Весь рассказ построен в каком-то церковном ладе, и в нем есть местами приторность. Получается она от обилия уменьшительно-ласкательных синонимов (ягодка, клюковка, брусничка, гвоздик, младенчик, мертвенькая благостынка и т. д.) и от встречающейся кое-где перестановки эпитета после определяемого («костры сияний северных», «в зыбинах мох белый», «рыхлой земле сырой» и т. д.). Лексика — как обычно у Леонова — богатая и смелая, много очень органических неологизмов. Ошибки рассказа — хорошие ошибки: они обусловлены трудностью заданий, поставленных себе автором, а тяготение к трудным задачам — хороший знак.
Задача, поставленная себе О. Форш, — гораздо легче: закрепить в живой сказовой форме кусок «революционного быта» — творящейся в наши дни церковной революции. Сказ проведен очень последовательно и умело (откуда только у Форш это неприятное, одесское «выявить», «выявлять»?), и всё же это — только плоский мир быта и только сказовая, уже канонизованная, форма. От автора ждешь хороших ошибок в трудном: они ценнее легких достижений.
Руковишниковский опыт стихотворного сказа — очень любопытен. Ритмическое строение народного эпоса (у Руковишникова — попытка реставрировать именно эту форму) и ритмическое строение художественной прозы — по сути аналогичные — до сих пор остаются не вскрытыми. Неудачна была попытка Белого подойти к этому вопросу с метрическим стандартом: в сущности, с тем же стандартом подходит в своем запутанном и бескостном предисловии Малишевский.
Все остальные стихи в «Круге» — по старинке, вплоть до того, что в стихах Наседкина кто-то «радостный, безликий смеется тихо у воды». Новое только у Есенина: он, кажется, впервые пробует себя в патетической форме оды — и увы: до чего это оказывается близко к сусальности прочих бесчисленных од. Быть может, отчасти тут и вина редакции, украсившей стихи Есенина длинным ожерельем многоточий.
Рядом с солидными «Нашими днями» и сытыми «Недрами», рядом с пузатым «Кругом» — тощенький незнакомец со странным именем «Рол» — конфузливо садится на краешек стула, люди в сюртуках и галифе — его не замечают, между тем поговорить с этим незнакомцем — и о нем — стоит.
Не о стихах: в стихах здесь та же золотая, разной пробы, середина.
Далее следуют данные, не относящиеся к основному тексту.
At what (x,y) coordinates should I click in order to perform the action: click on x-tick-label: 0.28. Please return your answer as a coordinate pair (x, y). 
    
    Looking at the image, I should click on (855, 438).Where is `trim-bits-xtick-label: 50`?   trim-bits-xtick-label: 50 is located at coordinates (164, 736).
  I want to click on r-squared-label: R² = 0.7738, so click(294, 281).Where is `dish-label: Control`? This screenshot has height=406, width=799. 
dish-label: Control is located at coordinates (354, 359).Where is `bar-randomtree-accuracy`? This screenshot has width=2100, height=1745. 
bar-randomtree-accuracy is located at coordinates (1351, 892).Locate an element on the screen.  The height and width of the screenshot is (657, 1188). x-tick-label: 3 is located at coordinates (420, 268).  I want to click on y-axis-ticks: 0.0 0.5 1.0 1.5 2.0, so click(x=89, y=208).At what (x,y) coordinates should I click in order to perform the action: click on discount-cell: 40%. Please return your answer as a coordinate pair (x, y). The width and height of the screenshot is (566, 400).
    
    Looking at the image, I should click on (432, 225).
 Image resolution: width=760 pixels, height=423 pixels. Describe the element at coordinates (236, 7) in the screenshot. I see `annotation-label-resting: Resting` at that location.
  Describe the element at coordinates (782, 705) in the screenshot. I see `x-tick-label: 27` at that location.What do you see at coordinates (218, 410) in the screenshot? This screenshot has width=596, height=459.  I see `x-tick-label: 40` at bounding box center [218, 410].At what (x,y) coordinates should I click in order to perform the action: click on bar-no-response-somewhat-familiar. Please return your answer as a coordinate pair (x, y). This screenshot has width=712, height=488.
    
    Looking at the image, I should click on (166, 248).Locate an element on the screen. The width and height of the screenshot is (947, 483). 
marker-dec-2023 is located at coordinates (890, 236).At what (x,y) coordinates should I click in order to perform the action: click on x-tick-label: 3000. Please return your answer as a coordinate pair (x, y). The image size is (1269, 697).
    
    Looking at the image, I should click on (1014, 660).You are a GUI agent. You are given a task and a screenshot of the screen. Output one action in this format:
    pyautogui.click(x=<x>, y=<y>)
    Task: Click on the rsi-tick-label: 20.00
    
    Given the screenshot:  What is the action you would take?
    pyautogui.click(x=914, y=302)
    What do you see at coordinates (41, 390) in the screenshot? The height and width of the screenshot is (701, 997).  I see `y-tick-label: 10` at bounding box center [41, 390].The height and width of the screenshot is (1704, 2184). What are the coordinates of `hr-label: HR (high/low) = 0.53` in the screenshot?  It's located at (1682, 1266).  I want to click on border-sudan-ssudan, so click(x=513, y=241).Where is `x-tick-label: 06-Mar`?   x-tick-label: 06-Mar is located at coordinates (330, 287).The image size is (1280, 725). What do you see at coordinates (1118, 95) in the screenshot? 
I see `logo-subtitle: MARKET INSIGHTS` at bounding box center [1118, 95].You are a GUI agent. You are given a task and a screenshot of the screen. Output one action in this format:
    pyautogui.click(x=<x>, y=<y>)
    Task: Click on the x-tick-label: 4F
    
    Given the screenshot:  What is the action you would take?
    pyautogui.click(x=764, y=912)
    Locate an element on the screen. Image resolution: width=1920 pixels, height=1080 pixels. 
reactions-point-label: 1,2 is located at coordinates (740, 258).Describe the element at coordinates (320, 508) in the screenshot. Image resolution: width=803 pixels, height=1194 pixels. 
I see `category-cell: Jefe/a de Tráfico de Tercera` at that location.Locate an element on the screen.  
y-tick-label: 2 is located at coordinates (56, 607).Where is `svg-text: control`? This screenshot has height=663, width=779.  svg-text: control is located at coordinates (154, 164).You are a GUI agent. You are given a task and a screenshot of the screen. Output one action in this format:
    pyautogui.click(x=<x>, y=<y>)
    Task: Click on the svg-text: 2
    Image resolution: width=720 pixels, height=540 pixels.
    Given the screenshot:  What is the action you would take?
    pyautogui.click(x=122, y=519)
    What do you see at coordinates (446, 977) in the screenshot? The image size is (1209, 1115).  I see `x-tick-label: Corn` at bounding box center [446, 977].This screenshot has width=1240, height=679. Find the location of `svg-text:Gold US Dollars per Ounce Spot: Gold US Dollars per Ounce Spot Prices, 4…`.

Но из четырех прозаиков двое, — Лидин и Иван Новиков — выше чем многое в солидных их соседях.
В картинах французских импрессионистов часто видишь цветовые рефлексы на лицах: зеленые — от листьев, оранжевые — от апельсинов, малиновые — от зонтика. Вот такие же посторонние рефлексы ложились на лицо Лидина — с самых первых его, окрашенных Буниным, рассказов. Сейчас над ним — Лев Толстой, на лице у Лидина — Толстовские тона. Но это настолько же естественно, как то, что над нами — небо, и под этим небом «Одна ночь» Лидина вышла густой и полновесной. Близкая нашему времени тема — недавняя война; с искусными паузами развитая фабула — соединена с языком, освеженным (простыми как будто) сдвигами в символике («зайчик стыдливой улыбки», «звезды крепко лились»). И за всей этой внешней тканью — ощущается некий синтез, дающий рассказу перспективу, глубину.
Еще больше этого синтеза, еще глубже перспектива в рассказе Ивана Новикова — «Ангел на земле».
Миф об ангеле, восставшем против своего владыки — прекраснейший из всех мифов, самый гордый, самый революционный, самый бессмертный из них. В рассказе Новикова — вариант именно этого мифа, вплетенного в наш, земной, и наш, русский быт: восставший ангел у Новикова — попадает в работники к сельскому попу, уходит от него, чтобы звать к восстанию деревенскую голытьбу, — и уходит от людей, потому что он не в силах пролить кровь.